You could create an end game database for the game. From there finding zugzwang positions should be straightforward. You're looking for positions where all legal moves end up as a loss if it's your turn to move, but don't if it's the opponents turn.
Quote: Original post by Adam_42
You could create an end game database for the game. From there finding zugzwang positions should be straightforward. You're looking for positions where all legal moves end up as a loss if it's your turn to move, but don't if it's the opponents turn.
Unfortunately the game is a divergent one, so the number of endgame positions is enormous.
Zugzwang can be revealed by looking farther ahead using any of the minimax variants, for if its really a zugzwang then the immenent loss is forced.
Some games may have obvious situations that a static eval can pick up.
In chess, a qsearch will certainly show (but not confidently) the position as bad for the zugzwanged.
Some games may have obvious situations that a static eval can pick up.
In chess, a qsearch will certainly show (but not confidently) the position as bad for the zugzwanged.

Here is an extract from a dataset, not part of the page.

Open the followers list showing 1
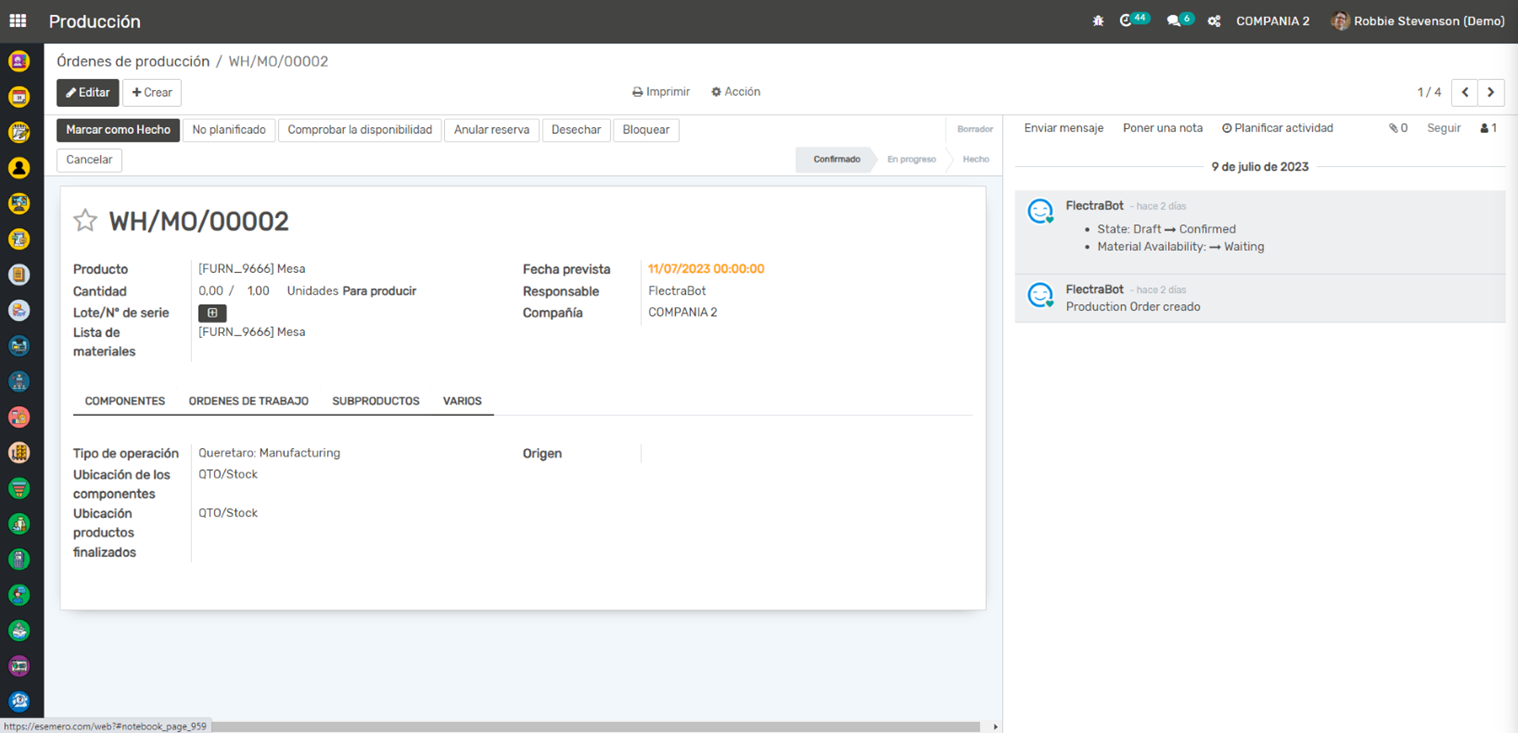This screenshot has height=733, width=1518. point(1488,128)
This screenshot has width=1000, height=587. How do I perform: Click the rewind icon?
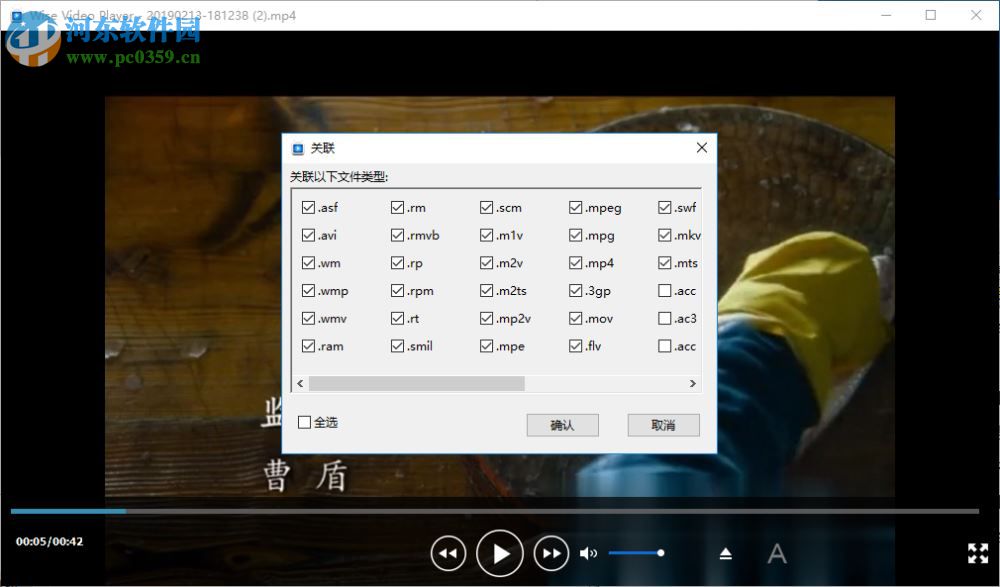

I am not sure what the formal definition of zugzwang is, but naive attempts like "a position where the score if it is my turn is lower than if it is not" won't work. For instance, see this example from Wikipedia. The only definition I can think of that would detect the position after 85. Bf5. as zugzwang is "a position where the score improves if we extend the rules to allow passing". One should be careful about what we do when two passes are performed in sequence, but one could just declare that a draw, or something simple like that.